Apparato di sorveglianza

Agli albori della pandemia, cioè già ad aprile 2020, l’Organizzazione mondiale della sanità aveva già fatto una importante raccomandazione: «L’intelligenza artificiale non è un silver bullet», non è una bacchetta magica. Lo ha ribadito lo scorso giugno, contestando «un approccio noto come “soluzionismo tecnologico”, e cioè l’idea che l’intelligenza artificiale da sola possa rimuovere ogni barriera sociale, economica e strutturale».

Ma l’invito dell’Oms a soppesare «la reale efficacia e i rischi» è rimasto in gran parte inascoltato. «Durante la pandemia – osserva Chiusi – c’è stata una crescita esponenziale degli apparati di sorveglianza, basti pensare a quella biometrica, ai termoscanner.

Se combiniamo questa tendenza pandemica con quella, parallela, a utilizzare infrastrutture di sorveglianza ai confini per controllare i flussi migratori, appare sempre più evidente quanto la sorveglianza si stia normalizzando». Un punto chiave, secondo i ricercatori di AlgorithmWatch, è che ciò avviene in assenza di un robusto dibattito democratico. «Colpisce quanto poco si sia discusso della normalizzazione della sorveglianza in contesti come il posto di lavoro e la scuola, con il telelavoro e la didattica a distanza».

Modelli positivi

Durante il primo lockdown, in Belgio, per controllare che il distanziamento sociale venisse rispettato, sono stati inizialmente mobilitati droni e inoltre sono state dirottate allo stesso scopo anche le telecamere di sicurezza di cui si era dotato il paese in funzione antiterroristica.
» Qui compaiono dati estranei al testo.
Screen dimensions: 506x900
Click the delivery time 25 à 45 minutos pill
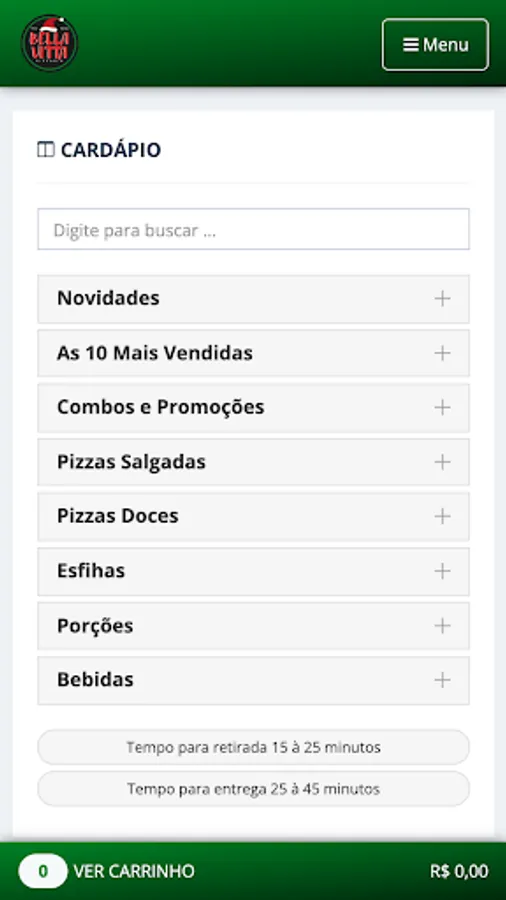[254, 789]
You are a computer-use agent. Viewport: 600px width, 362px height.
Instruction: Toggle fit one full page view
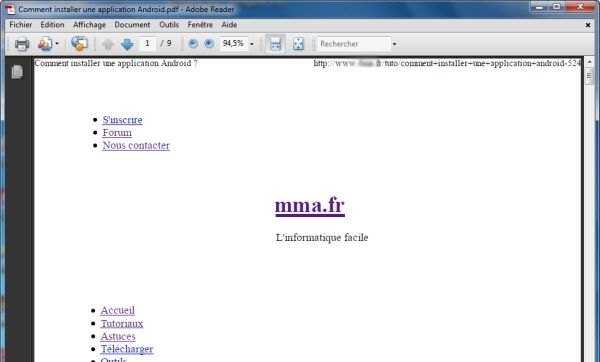(298, 44)
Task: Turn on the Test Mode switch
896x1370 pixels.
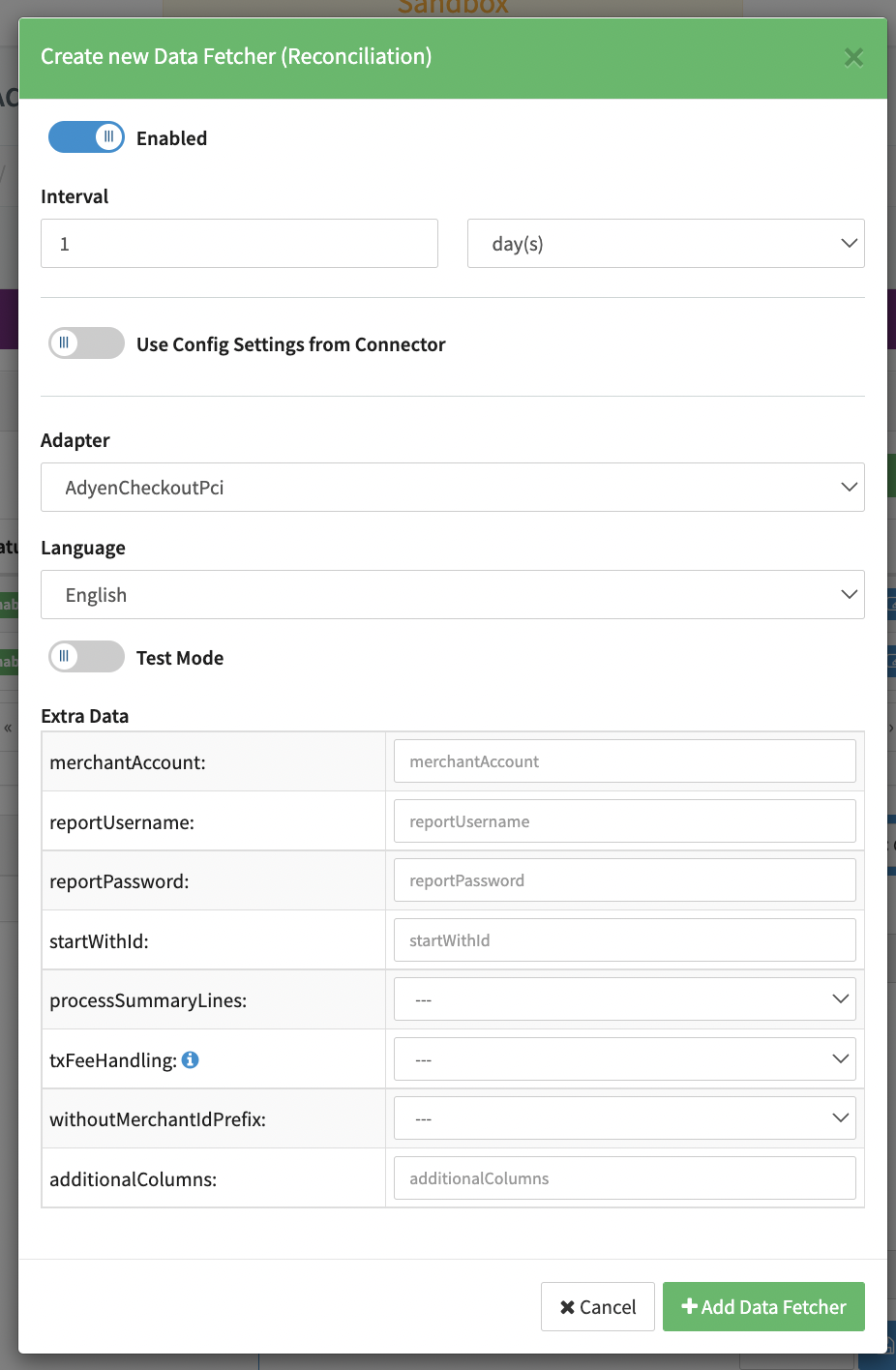Action: point(86,657)
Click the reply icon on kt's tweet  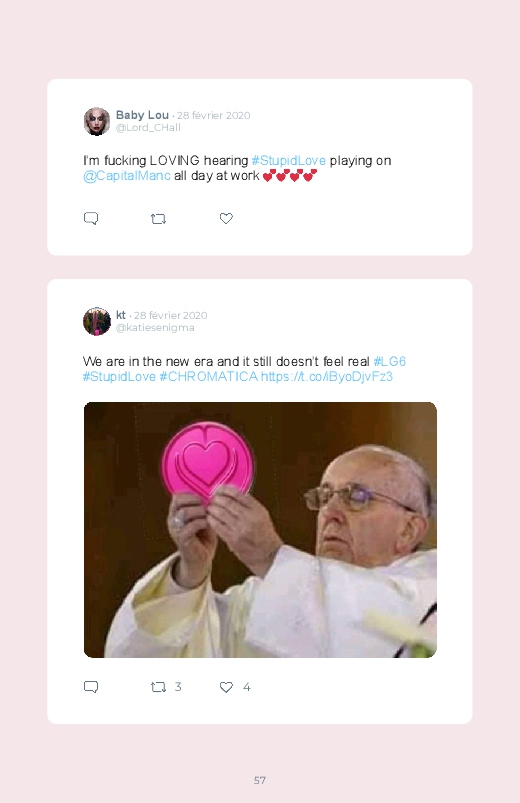click(91, 687)
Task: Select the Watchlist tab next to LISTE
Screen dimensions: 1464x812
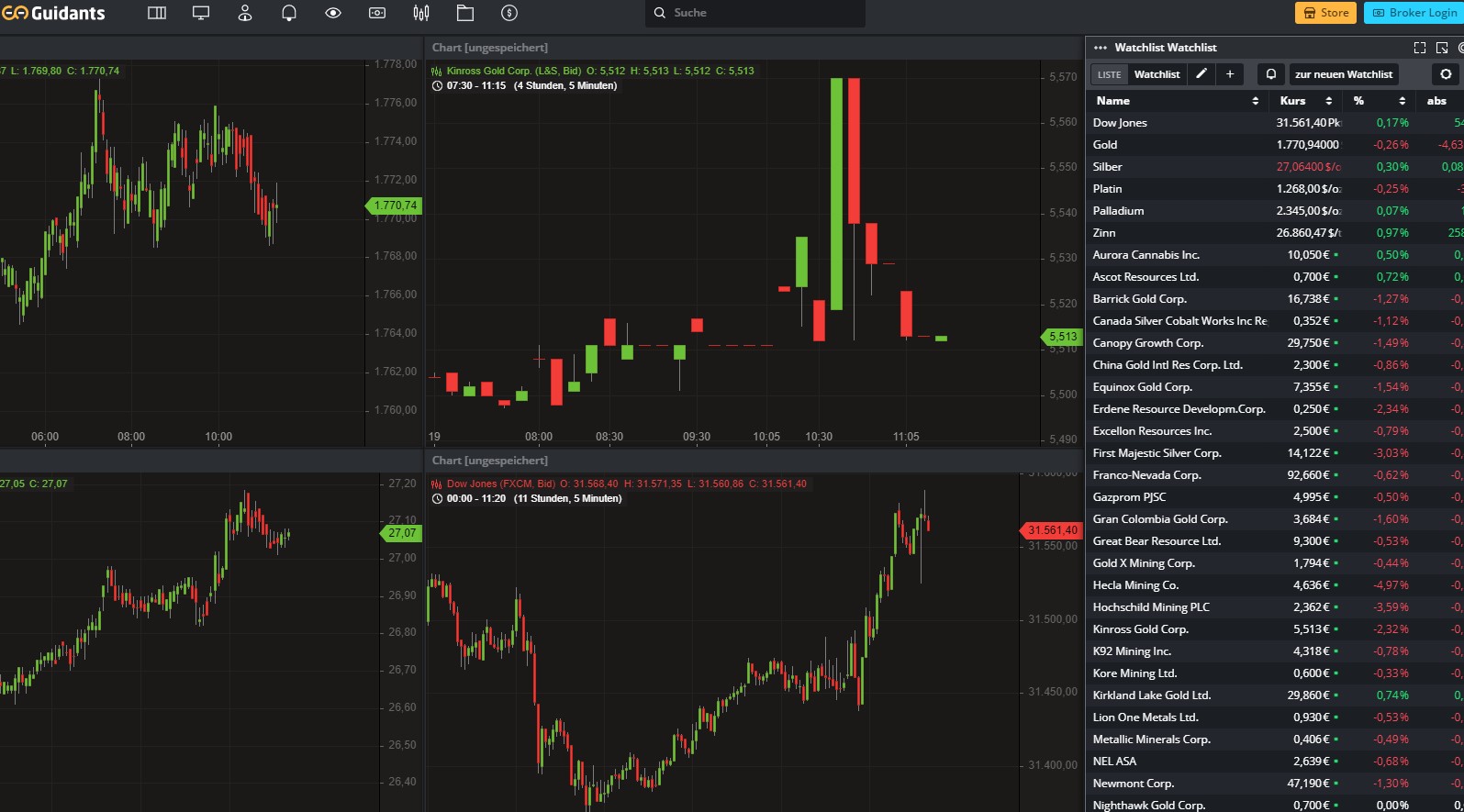Action: (1157, 74)
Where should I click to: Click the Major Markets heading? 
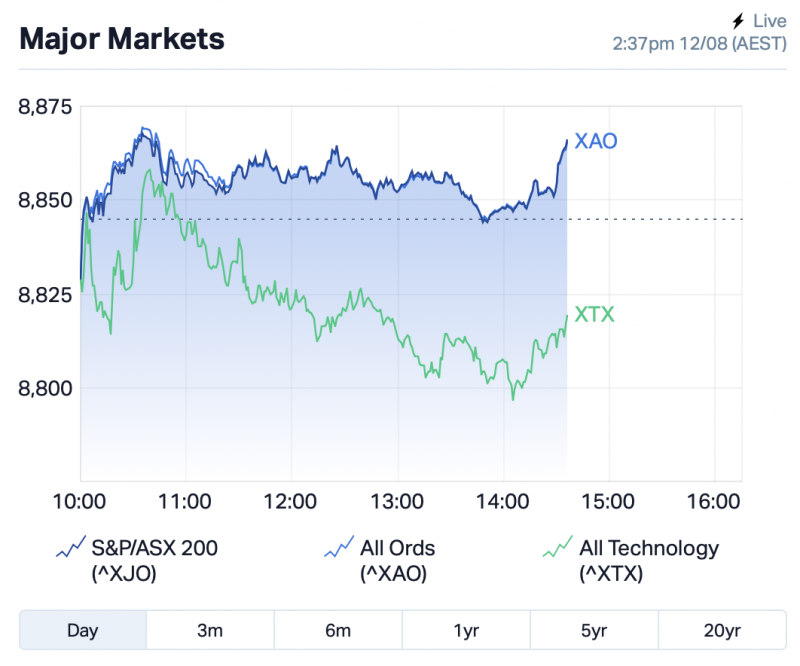tap(122, 39)
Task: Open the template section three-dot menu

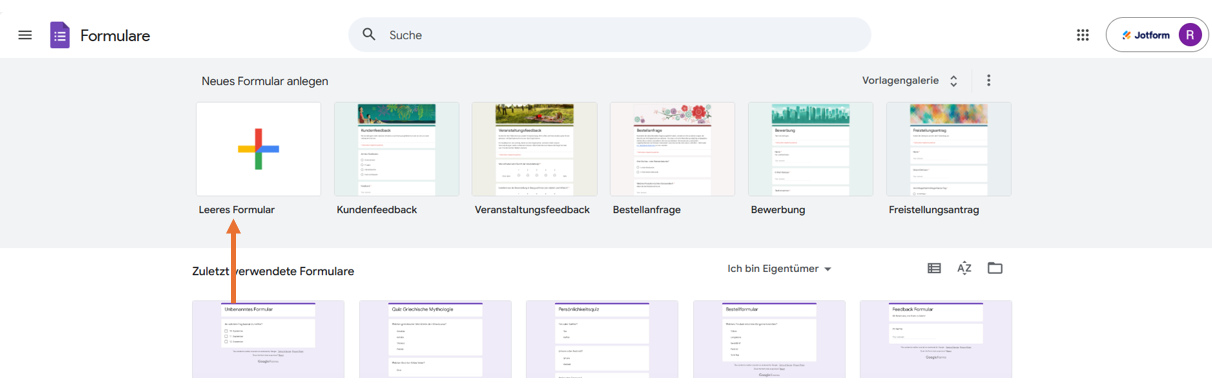Action: point(989,81)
L’apparato di sorveglianza anti-terrore imbastito dal 2014 ha cambiato funzione, ma era già in piedi. Uno scenario analogo si può verificare in futuro con l’apparato di sorveglianza imbastito durante l’emergenza pandemica. «La pandemia ha accelerato un processo, già in corso, di normalizzazione dell’apparato di sorveglianza. Quando è che verrà dismesso? Va definito un ritorno alla normalità», prima che l’emergenza diventi la nuova norma.

A controbilanciare queste tendenze non restano che i diritti, e l’Ue in fatto di privacy è considerata una potenza normativa globale: ha un regolamento per la protezione dei dati (Gdpr) che è apripista. Ora lavora a nuove regole anche per l’intelligenza artificiale.